This session will detail best practices for architecting, building, operating and managing an Analytics Data Lake platform. Key topics will include:
1) Defining next-generation Data Lake architectures. The defacto standard has been commodity DAS servers with HDFS, but there are now multiple solutions aimed at separating compute and storage, virtualizing or containerizing Hadoop applications, and utilizing Hadoop compatible or embedded HDFS filesystems. This portion will explore the options available, and the pros and cons of each.
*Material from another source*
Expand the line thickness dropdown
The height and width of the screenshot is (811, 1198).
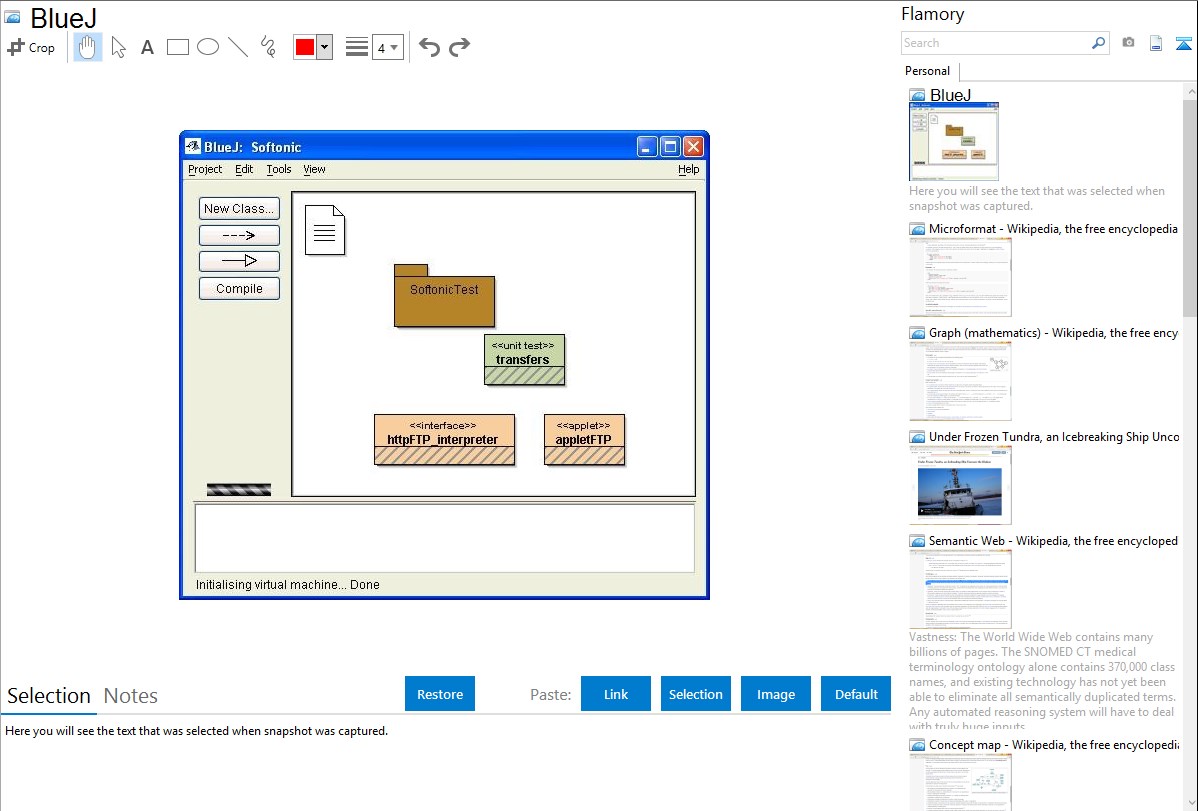[387, 47]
2) Data Ingest. There are many ways to load data into a Data Lake, including standardized Apache tools (Sqoop, Flume, Kafka, Storm, Spark, NiFi), standard file and object protocols (SFTP, NFS, Rest, WebHDFS), and proprietary tools (eg, Zaloni Bedrock, DataTorrent). This section will explore these options in the context of best fit to workflows; it will also look at key gaps and challenges, particularly in the areas of data formats and integration with metadata/cataloging tools.
3) Metadata & Cataloguing. One of the biggest inhibitors of successful Data Lake deployments is Data Governance, particularly in the areas of indexing, cataloguing and metadata management. It is nearly impossible to run analytics on top of a Data Lake and get meaningful & timely results without solving these problems. This portion will explore both emerging open standards (Apache Atlas, HCatalog) and proprietary tools (Cloudera Navigator, Zaloni Bedrock/Mica, Informatica Metadata Manager), and balance the pros, cons and gaps of each.
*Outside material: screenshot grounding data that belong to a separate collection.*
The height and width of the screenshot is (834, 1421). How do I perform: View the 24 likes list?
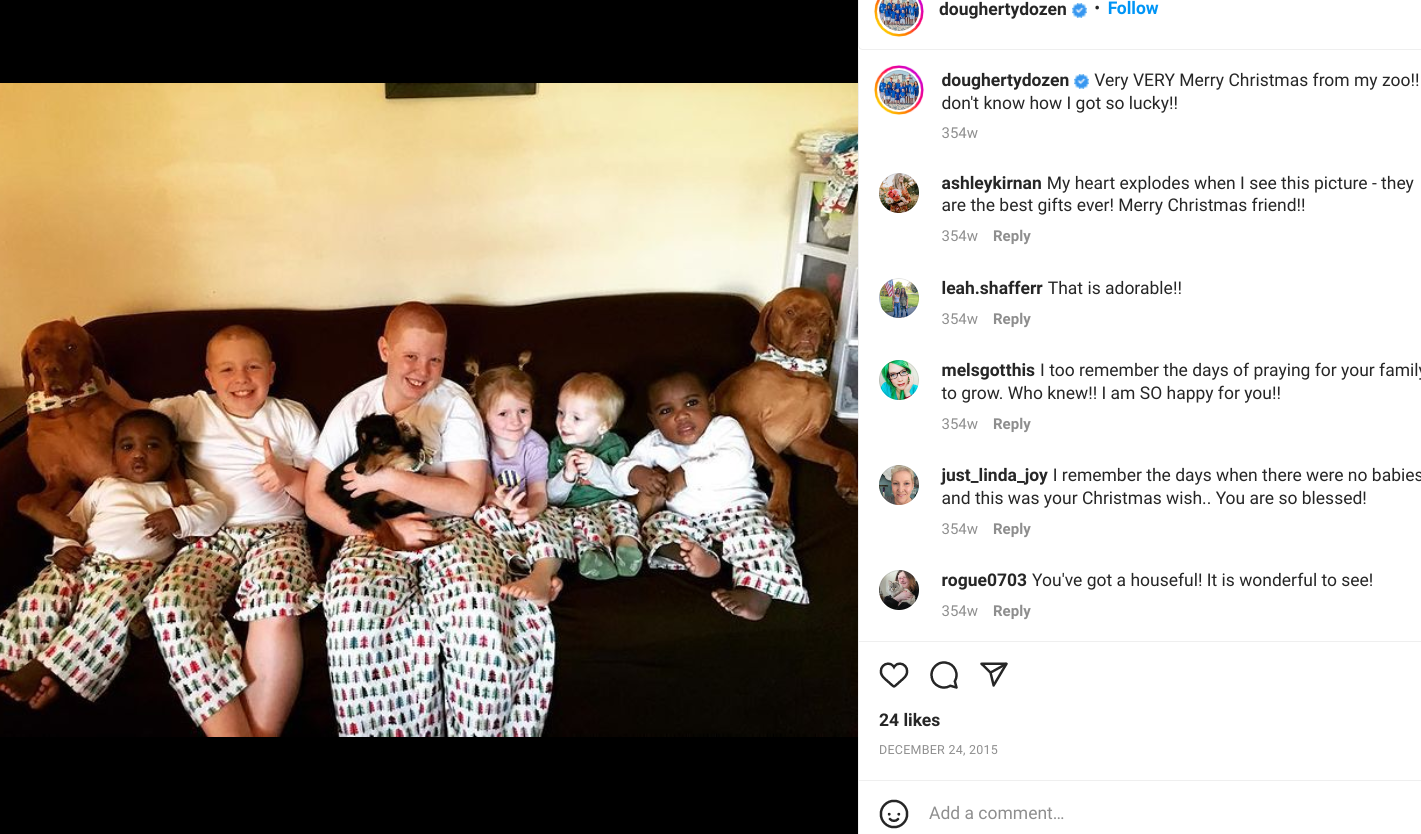(909, 720)
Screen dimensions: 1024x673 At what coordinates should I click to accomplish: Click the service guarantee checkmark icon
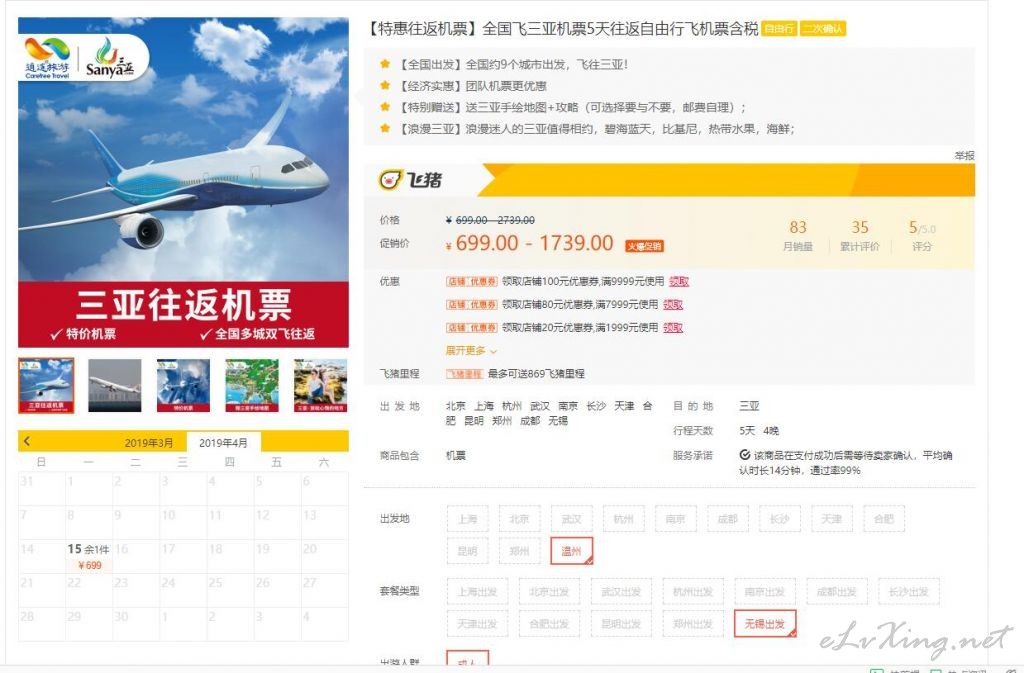click(x=744, y=455)
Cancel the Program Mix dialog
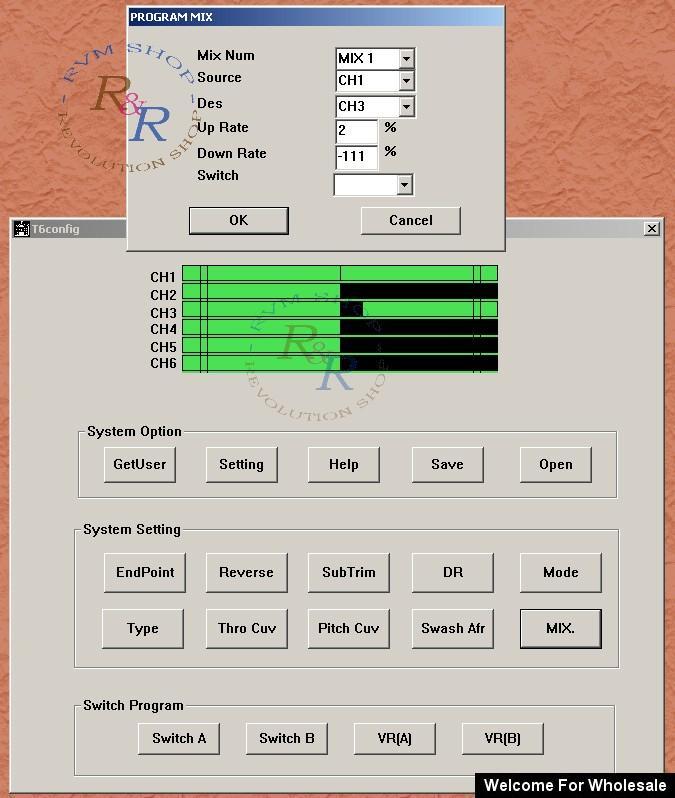The height and width of the screenshot is (798, 675). [x=410, y=221]
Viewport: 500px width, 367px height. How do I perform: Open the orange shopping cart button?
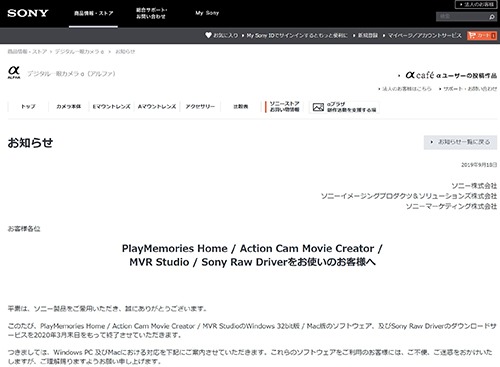coord(482,35)
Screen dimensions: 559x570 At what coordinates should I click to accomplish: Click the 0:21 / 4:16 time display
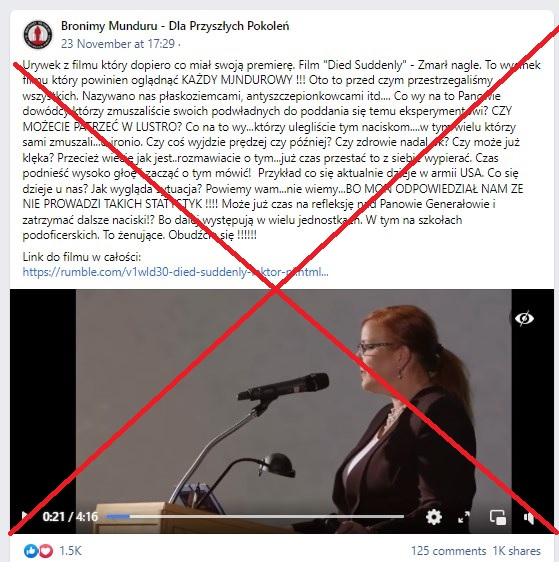[70, 516]
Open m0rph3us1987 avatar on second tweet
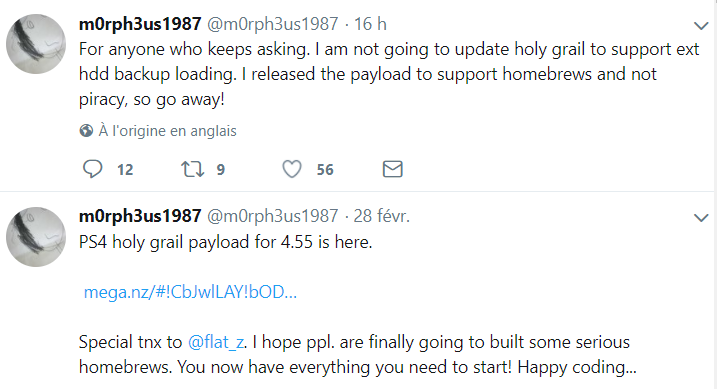This screenshot has height=389, width=717. click(x=36, y=237)
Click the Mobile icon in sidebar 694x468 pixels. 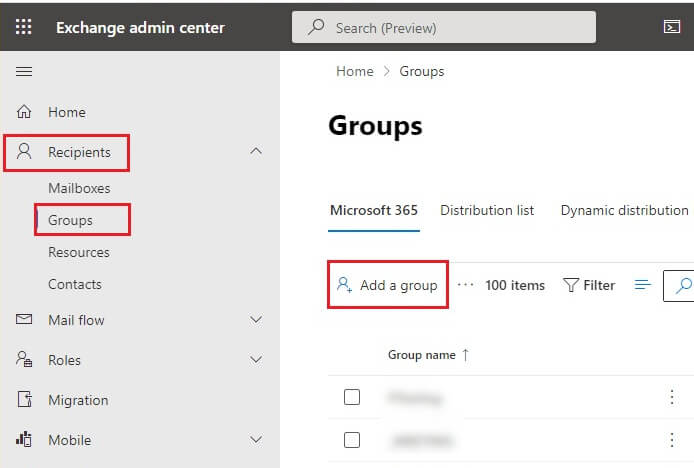[25, 440]
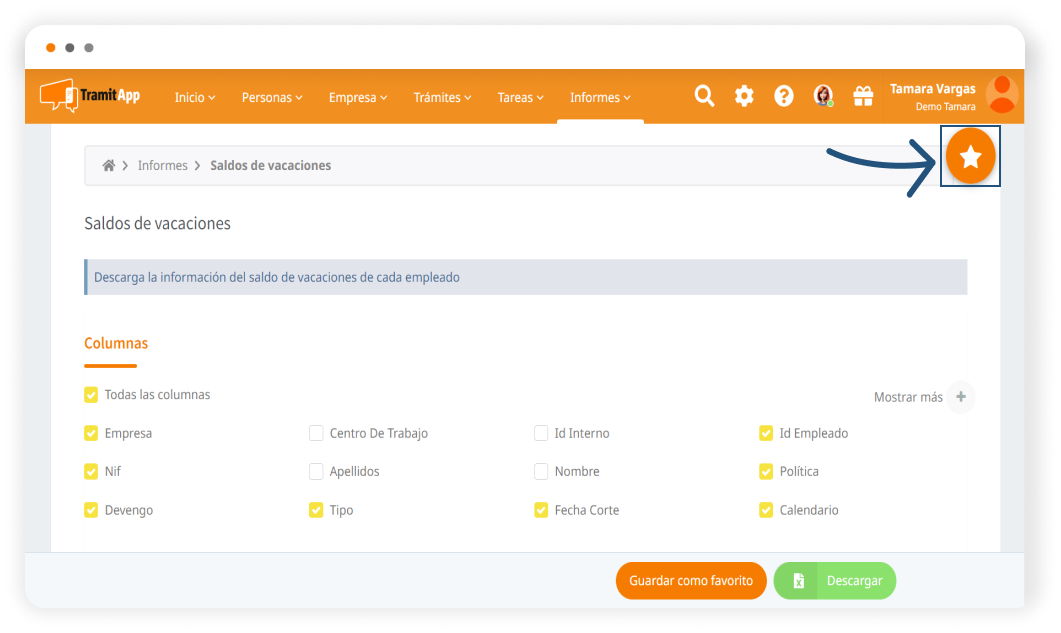Image resolution: width=1061 pixels, height=633 pixels.
Task: Disable the Fecha Corte checkbox
Action: point(541,510)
4) Security & Access Controls. Solving these challenges are key for adoption in regulatory driven industries like Healthcare & Financial Services. There are multiple Apache projects and proprietary tools to address this, but the challenge is making security and access controls consistent across the entire application and infrastructure stack, and over the data lifecycle, and being able to audit this in the face of legal challenges. This portion will explore available options and best practices.
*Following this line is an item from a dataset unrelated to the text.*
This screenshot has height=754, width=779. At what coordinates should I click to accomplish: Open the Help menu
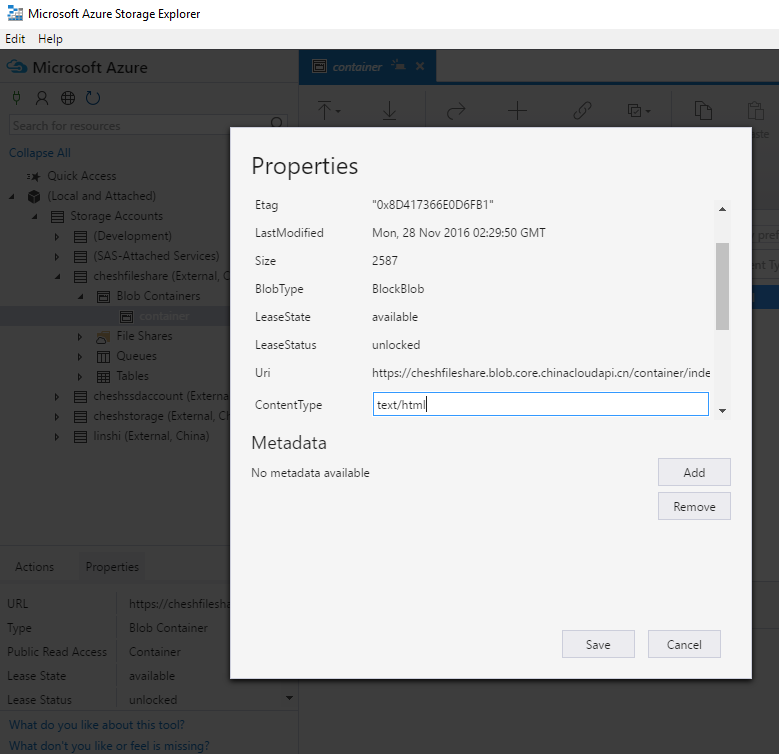[x=50, y=39]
5) Provisioning & Workflow Management. The real promise of the Data Lake is integrating Analytics workflows and tools on converged infrastructure-with shared data-and build “As A Service” oriented architectures that are oriented towards self-service data exploration and Analytics for end users. This is an emerging and immature area, but this session will explore some potential concepts, tools and options to achieve this.
This will be a moderately technical session, with the above topics being illustrated by real world examples. Attendees should have basic familiarity with Hadoop and the associated Apache projects.